Onboarding: The Power of Personal Connections
If you’re like me, you’ve been “onboarded” more than a couple times. Americans on average will change jobs 10 times between the ages of 18 and 37 and if you’re a millennial or Generation Y, chances are you’ll be onboarded many (many, many!) more times throughout your career.
While many HR professionals and business managers understand the benefits of a structured onboarding program, an overwhelming number of companies have no program at all.
Whether you have a program or not (and if you don’t, you should start thinking about it), you need to introduce your new hire to his or her immediate team and key people around the office. It often goes down in one of two ways: new hires get the whirlwind tour, meeting key colleagues and random employees at different stops along the office tour; or they’re introduced to everyone all at once at the next team meeting. While this is better than nothing, this method tends to leave a lot of unfamiliar faces, few names remembered and a feeling of disconnect for your new employee.
Real, personal connections at work increase happiness, which has a proven correlation to high productivity. In fact, the “mere opportunity for friendship increases employee job satisfaction and organizational effectiveness.” Even more important, a personal connection reduces anxiety related to asking for help.

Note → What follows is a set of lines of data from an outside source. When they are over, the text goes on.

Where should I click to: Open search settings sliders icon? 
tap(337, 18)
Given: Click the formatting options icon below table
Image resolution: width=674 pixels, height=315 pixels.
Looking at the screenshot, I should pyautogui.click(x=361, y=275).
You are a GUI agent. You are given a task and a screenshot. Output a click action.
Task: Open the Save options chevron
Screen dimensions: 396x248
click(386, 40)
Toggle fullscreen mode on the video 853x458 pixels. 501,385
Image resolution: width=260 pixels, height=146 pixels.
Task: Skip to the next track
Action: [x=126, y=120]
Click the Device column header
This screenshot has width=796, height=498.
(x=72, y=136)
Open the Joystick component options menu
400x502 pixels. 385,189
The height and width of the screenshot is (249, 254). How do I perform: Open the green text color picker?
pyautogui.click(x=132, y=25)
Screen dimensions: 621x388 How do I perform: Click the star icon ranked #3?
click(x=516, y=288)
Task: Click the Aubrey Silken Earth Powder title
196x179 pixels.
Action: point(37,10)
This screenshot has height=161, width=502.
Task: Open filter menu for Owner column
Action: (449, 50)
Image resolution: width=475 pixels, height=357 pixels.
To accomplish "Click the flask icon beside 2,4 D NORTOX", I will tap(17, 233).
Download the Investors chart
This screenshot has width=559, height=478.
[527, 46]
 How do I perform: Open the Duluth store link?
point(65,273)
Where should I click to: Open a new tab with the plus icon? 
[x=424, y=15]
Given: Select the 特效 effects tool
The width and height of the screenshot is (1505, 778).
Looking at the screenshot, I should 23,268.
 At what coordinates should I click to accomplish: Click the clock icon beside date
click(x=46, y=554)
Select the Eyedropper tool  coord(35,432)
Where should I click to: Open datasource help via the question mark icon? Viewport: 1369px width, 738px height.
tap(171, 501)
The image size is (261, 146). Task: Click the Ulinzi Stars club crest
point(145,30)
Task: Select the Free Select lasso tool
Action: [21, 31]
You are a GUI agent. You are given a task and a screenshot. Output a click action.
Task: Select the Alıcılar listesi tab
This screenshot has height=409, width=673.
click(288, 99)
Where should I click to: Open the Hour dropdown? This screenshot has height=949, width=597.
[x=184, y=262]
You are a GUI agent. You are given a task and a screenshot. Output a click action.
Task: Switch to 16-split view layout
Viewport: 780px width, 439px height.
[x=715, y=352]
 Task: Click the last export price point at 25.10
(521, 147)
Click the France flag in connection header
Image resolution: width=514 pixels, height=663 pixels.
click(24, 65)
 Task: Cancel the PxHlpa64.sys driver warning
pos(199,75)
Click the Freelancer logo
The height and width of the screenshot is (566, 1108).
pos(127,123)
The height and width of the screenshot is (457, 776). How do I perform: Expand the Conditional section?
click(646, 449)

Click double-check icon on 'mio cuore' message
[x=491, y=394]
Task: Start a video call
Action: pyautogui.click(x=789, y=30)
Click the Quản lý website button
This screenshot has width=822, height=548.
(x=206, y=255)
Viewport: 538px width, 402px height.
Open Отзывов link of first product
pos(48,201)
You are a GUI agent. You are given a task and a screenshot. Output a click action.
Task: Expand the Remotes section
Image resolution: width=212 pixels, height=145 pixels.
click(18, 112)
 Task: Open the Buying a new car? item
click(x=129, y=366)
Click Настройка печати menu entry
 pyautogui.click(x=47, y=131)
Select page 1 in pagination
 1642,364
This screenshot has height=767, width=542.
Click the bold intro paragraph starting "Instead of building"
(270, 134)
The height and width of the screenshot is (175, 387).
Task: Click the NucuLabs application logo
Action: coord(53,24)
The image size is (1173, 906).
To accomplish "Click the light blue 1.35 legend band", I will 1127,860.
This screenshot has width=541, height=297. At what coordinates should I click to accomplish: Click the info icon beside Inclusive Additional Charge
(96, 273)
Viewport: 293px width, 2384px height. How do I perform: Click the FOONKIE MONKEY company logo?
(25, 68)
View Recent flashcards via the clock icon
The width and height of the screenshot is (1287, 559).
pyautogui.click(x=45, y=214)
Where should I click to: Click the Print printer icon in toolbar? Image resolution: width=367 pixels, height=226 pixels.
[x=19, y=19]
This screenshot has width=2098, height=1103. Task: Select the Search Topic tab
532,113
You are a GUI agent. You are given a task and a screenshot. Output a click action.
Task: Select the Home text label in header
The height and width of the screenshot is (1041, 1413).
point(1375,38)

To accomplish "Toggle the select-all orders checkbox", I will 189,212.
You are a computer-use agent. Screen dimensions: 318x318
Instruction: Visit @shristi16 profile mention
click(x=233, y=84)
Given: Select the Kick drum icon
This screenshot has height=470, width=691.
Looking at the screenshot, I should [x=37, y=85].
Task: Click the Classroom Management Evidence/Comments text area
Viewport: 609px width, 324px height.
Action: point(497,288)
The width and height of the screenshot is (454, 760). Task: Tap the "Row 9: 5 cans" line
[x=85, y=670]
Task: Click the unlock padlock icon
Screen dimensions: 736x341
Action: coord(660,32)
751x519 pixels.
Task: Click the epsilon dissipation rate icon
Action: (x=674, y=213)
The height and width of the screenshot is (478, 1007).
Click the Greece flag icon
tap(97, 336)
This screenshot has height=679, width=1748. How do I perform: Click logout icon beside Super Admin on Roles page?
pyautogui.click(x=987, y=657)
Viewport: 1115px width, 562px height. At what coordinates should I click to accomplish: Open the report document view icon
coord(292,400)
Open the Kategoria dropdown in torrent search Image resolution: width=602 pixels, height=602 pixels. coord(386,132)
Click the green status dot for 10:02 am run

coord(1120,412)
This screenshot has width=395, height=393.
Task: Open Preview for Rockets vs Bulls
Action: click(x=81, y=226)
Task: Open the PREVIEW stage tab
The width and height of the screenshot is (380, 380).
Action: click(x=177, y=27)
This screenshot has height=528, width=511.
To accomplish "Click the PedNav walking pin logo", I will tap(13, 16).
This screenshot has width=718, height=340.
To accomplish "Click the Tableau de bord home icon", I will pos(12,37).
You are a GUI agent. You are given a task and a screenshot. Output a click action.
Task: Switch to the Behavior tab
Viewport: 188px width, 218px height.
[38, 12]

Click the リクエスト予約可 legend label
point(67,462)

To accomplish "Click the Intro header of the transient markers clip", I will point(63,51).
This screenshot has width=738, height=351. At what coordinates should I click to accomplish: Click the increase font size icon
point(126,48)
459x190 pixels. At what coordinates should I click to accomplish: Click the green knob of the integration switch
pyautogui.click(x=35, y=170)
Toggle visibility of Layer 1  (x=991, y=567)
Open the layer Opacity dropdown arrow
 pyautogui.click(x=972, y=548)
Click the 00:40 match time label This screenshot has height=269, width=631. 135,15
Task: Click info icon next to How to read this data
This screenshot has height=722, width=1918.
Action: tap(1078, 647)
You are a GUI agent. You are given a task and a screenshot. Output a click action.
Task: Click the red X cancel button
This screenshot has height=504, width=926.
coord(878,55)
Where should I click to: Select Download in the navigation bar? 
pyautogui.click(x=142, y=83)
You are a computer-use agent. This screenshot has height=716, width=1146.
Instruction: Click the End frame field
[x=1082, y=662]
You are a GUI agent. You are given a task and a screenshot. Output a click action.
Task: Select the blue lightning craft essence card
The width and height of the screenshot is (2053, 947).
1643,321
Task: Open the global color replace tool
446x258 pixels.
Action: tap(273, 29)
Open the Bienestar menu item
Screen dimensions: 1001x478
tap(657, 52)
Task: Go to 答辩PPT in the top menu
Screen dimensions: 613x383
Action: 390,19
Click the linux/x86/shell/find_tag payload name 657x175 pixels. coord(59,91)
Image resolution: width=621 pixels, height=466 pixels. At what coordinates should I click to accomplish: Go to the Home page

You can help your new hires feel more comfortable, more engaged and more productive quickly by asking some simple questions during those first few interactions. HR has a huge opportunity to facilitate a personal connection for new hires outside their immediate team.
New hires need to feel like others are excited about them coming on. A quick question about where they were born, where they grew up, what sports they like or a question about other interests outside of work are extremely helpful. Chances are, you’ll know immediately of an existing employee who shares a similar background or interests. Invest the time to ask these types of questions and use the answers to make your introductions much more lasting. If you have an automated onboarding tool, ask questions ahead of time and share their answers with the rest of the company before they start.
But don’t just stop there. Take the time to introduce new hires to at least two people outside of their immediate group who might share an interest or background. Not only do you make an additional connection for your new employee, but you also give them another resource to help them better understand company culture or ask a question they might be too embarrassed to ask an immediate team member.
At BambooHR, we do a fun get-to-know email that’s sent out to the entire company. We ask questions like what’s something on the new hire’s bucket list, their favorite candy bar, home town and their favorite vacation destination. It also includes a photo of the new employee. This type of “welcome email” gives all existing employees a way to recognize the new hire when they walk by and gives them something to easily start up a conversation.
Just remember, it’s all about getting your new hires comfortable and feeling like they belong with the existing team. This is one important way to make sure your new hires feel comfortable enough to start concentrating on doing great work.